◆ REQUEST:
Reproduce the listing below line for line, leaving out the pictures.

◆ INPUT ROWS:
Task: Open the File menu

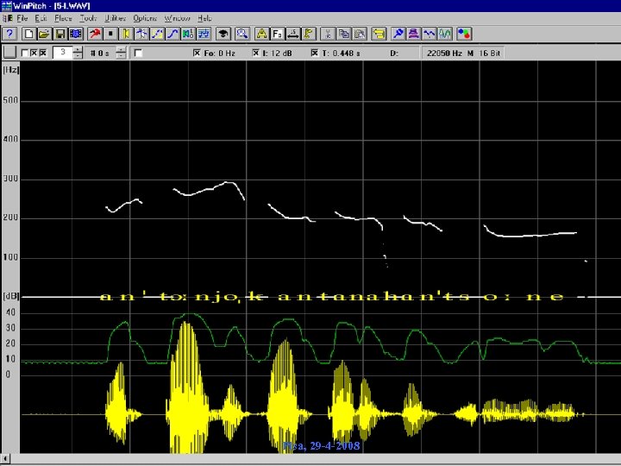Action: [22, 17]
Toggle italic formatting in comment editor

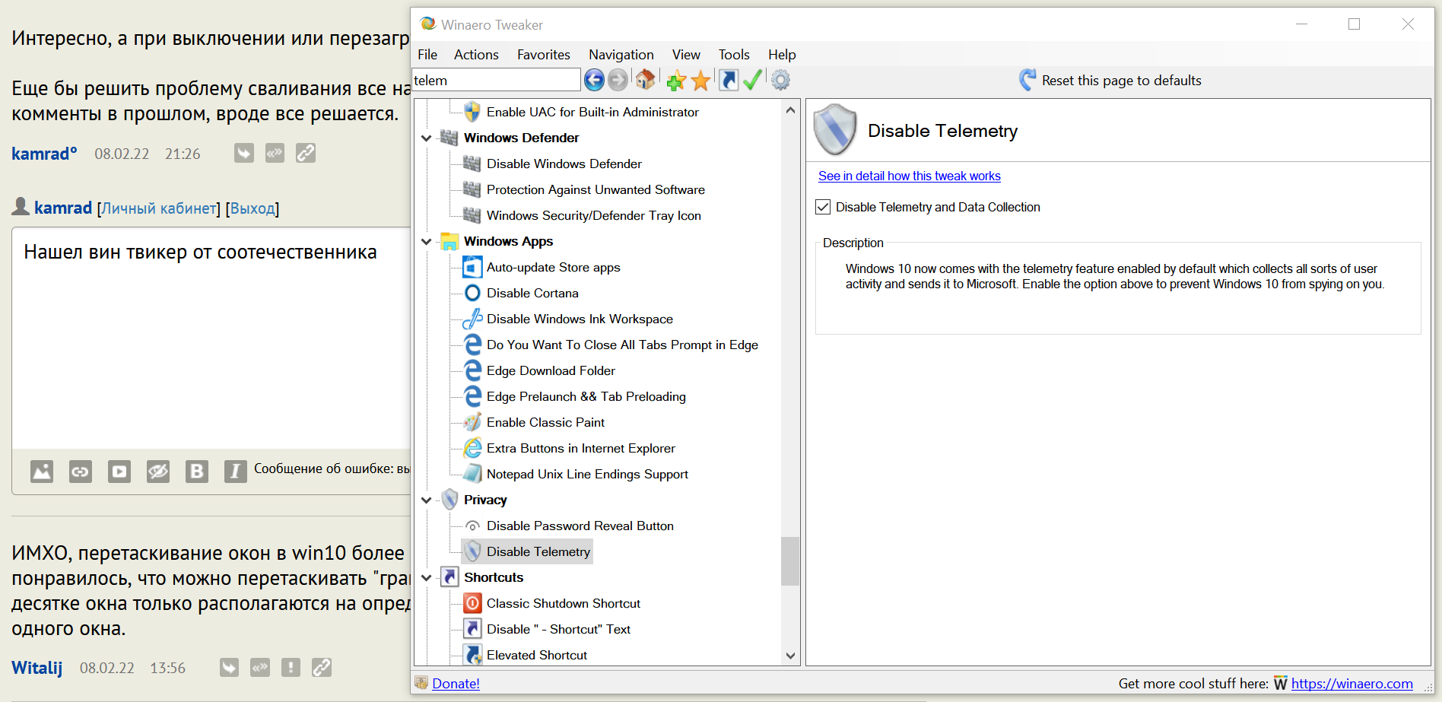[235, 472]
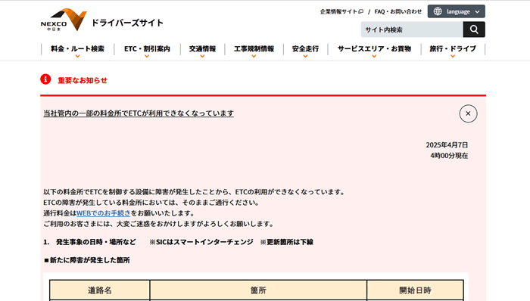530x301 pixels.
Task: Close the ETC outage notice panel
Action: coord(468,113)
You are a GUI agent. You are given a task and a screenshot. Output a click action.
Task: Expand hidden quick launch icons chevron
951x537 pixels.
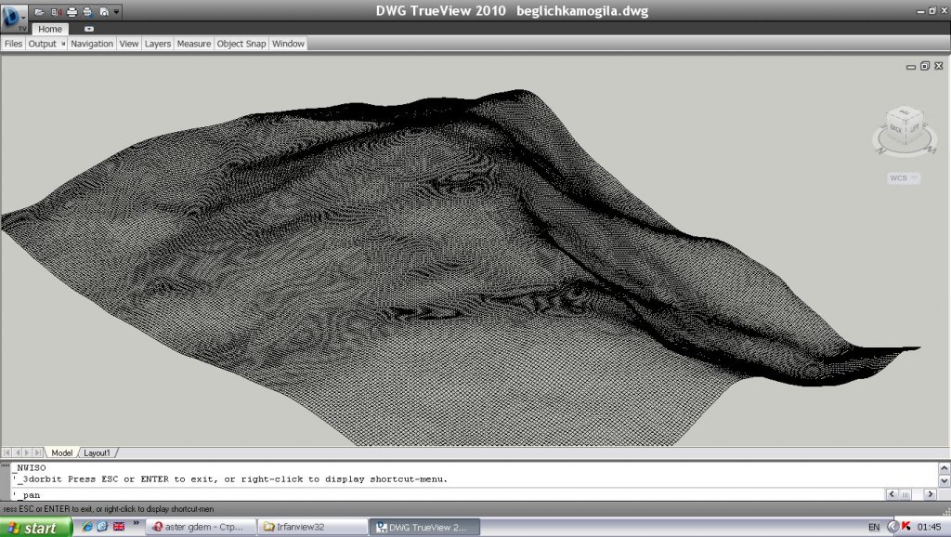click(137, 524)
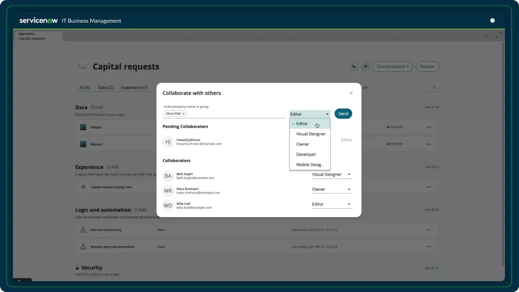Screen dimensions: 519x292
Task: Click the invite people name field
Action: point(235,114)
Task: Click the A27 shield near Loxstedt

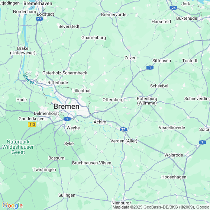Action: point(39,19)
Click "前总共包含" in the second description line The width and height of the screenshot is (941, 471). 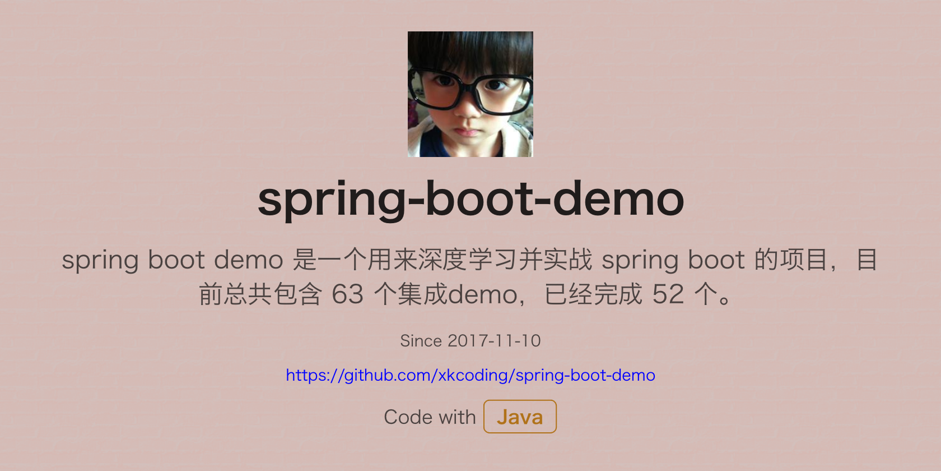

◆ WRITTEN RESPONSE:
Task: Open the File menu

Action: [22, 17]
Toggle italic formatting in comment editor

[235, 472]
530x301 pixels.
Task: Close the ETC outage notice panel
Action: coord(468,113)
You are a GUI agent. You are given a task and a screenshot. Output a click action.
Task: Expand hidden quick launch icons chevron
951x537 pixels.
click(137, 524)
Screen dimensions: 519x292
Task: Click the invite people name field
Action: point(235,114)
Task: Click the A27 shield near Loxstedt

Action: point(39,19)
Click "前总共包含" in the second description line The width and height of the screenshot is (941, 471). 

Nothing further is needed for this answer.